I have written a fair amount about how I feel about bucket lists. I am not a fan. Or more precisely, I am not a fan of living life or taking trips as if the goal were to check items off a list. What’s on or not on the list isn’t so important as how we relate to it in our lives and trips. I think the best way to illustrate this is to consider the package tour. The particular destinations aren’t really the point. The itinerary can be great. But rushing from one destination to the other is a wasted opportunity. And even if you are not on an actual tour, your travel may resemble one if it is just a series of planned stops tied together by many interludes of rushing about.

When we want to best consider a question without being threatened by our own personal decisions or history, I think we can just go right to Hollywood for instruction. What we like and don’t like in the mythology of the movies can tell us a lot about ourselves, and I say that only partly tongue in check.

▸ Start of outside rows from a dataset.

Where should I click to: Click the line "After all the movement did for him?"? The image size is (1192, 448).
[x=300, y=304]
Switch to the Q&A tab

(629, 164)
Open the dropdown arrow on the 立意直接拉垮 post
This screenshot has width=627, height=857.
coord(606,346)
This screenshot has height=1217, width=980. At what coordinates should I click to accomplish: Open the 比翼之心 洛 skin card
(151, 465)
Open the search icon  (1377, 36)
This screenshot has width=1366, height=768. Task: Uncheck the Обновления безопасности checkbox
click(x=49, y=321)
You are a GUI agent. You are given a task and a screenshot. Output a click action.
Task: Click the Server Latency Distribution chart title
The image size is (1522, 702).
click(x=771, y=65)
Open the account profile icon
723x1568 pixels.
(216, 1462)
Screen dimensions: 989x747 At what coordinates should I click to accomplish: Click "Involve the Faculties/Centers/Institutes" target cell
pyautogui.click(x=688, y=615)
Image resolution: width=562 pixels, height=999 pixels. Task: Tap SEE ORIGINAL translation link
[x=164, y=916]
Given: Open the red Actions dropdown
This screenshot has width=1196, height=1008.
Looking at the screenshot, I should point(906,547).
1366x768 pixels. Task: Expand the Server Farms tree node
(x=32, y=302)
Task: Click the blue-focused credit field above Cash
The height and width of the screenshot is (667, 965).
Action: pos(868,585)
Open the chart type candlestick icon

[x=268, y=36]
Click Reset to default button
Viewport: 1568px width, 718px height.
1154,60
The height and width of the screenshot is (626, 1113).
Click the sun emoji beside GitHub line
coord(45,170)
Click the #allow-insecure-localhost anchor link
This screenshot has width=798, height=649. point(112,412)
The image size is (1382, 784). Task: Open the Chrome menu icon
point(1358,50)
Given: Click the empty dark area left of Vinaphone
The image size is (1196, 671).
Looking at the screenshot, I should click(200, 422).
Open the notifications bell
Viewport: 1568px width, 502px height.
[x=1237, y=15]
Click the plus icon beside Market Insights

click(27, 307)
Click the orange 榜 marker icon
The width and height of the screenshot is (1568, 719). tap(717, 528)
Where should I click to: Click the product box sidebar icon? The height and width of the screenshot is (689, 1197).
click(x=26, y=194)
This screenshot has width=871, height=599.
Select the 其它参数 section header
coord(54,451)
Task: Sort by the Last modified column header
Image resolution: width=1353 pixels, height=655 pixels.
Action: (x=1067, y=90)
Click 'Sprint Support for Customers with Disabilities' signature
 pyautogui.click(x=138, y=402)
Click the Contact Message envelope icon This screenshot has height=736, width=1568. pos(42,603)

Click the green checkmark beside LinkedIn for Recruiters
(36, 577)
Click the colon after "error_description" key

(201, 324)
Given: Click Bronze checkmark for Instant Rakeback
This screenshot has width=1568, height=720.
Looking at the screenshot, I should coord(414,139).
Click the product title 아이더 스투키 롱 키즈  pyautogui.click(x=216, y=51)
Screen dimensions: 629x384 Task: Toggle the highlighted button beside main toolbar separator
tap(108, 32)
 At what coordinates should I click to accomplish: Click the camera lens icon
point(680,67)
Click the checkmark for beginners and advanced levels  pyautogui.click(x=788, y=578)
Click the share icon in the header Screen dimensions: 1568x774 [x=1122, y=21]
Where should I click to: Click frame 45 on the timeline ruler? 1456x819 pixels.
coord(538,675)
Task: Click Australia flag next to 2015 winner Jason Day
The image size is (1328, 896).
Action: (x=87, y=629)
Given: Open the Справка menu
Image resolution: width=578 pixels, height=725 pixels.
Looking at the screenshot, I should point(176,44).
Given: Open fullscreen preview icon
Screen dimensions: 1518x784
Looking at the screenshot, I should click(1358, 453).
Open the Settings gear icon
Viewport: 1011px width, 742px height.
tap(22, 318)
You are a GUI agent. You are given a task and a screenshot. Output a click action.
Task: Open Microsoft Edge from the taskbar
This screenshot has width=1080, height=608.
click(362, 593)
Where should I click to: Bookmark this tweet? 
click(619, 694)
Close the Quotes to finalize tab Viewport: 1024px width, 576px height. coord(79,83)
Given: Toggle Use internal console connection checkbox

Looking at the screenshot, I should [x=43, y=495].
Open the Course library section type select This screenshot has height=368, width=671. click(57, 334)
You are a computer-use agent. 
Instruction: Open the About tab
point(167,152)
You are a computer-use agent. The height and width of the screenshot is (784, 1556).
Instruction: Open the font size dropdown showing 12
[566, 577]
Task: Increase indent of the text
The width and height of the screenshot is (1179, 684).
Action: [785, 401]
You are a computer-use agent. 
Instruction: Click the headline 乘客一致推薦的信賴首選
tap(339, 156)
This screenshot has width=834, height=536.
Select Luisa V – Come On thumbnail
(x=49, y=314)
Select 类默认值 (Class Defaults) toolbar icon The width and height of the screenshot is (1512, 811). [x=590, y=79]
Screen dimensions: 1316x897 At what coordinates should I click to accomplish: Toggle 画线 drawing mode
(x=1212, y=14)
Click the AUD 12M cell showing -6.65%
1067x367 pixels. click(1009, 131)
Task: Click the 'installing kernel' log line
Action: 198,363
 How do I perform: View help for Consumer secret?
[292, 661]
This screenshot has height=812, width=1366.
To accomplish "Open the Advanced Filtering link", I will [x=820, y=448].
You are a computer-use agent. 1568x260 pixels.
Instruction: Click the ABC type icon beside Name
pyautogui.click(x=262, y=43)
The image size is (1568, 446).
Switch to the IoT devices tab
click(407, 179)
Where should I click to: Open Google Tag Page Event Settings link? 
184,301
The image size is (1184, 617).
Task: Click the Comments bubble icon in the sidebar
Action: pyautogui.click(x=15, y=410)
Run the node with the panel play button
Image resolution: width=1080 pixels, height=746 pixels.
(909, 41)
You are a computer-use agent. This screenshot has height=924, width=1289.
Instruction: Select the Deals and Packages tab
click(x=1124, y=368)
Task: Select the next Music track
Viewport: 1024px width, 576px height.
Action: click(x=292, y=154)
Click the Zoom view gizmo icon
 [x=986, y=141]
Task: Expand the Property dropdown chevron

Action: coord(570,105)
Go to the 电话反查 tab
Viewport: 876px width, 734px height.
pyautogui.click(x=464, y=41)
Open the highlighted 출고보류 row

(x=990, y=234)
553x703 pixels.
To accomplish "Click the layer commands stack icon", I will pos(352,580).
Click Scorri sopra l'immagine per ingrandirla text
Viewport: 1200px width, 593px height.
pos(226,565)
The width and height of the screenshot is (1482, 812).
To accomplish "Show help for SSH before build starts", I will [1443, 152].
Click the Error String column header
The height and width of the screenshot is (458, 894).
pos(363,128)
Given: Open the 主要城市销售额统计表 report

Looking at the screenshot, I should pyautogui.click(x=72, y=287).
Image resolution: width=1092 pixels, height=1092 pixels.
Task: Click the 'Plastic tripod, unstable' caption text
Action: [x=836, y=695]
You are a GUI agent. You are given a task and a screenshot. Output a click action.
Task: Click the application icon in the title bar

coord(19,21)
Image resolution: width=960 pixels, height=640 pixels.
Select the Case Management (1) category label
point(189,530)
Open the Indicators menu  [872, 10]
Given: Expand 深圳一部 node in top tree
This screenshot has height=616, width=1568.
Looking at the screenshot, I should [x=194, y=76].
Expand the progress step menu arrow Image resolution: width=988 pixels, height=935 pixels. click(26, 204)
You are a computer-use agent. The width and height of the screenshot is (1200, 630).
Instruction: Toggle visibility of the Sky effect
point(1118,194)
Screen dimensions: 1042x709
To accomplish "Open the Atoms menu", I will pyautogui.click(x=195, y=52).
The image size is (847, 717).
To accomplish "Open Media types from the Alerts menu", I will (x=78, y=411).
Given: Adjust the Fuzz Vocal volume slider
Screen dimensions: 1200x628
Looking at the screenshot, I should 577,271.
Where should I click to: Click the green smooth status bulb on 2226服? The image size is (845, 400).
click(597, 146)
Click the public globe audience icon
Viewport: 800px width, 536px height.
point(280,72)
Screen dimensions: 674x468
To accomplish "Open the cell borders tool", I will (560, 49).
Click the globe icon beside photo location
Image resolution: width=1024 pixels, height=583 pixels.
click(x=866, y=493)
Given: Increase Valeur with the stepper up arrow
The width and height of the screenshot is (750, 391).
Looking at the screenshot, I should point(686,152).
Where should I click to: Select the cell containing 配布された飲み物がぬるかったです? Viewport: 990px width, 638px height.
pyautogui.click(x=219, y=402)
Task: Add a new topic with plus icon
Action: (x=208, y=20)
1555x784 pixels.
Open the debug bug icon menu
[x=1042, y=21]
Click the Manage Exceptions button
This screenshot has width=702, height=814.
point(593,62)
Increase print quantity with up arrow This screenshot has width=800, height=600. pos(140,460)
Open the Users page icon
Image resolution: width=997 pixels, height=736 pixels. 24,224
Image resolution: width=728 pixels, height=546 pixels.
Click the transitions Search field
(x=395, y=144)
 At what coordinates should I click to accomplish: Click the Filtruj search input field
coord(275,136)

Let’s just look at the movie Under a Tuscan Sun starring Diane Lane. I first need to say that there have been very few movies with Diane Lane that I haven’t enjoyed. Or at least enjoyed her. I confess to often seeing myself as the male lead in one of her RomComs. It’s just a random thing I guess.

In this one, in order to get past some lows in her life she impulsively embarked on a tour to Tuscany. She was having a great time. It did indeed look like fun. They were a happy bus, seeing nice things, enjoying their comrades on the tour, and not really engaging so much in the local environment as to threaten the atmosphere on board the bus.

But suddenly on a whim she left the tour to stop in one place and see what would happen. She stopped checking off the list. This is where the movie, and her new life, actually begins. It would be scary, it would mean abandoning security and all those yet to be seen destinations. She would love and lose and love again. Oh dear!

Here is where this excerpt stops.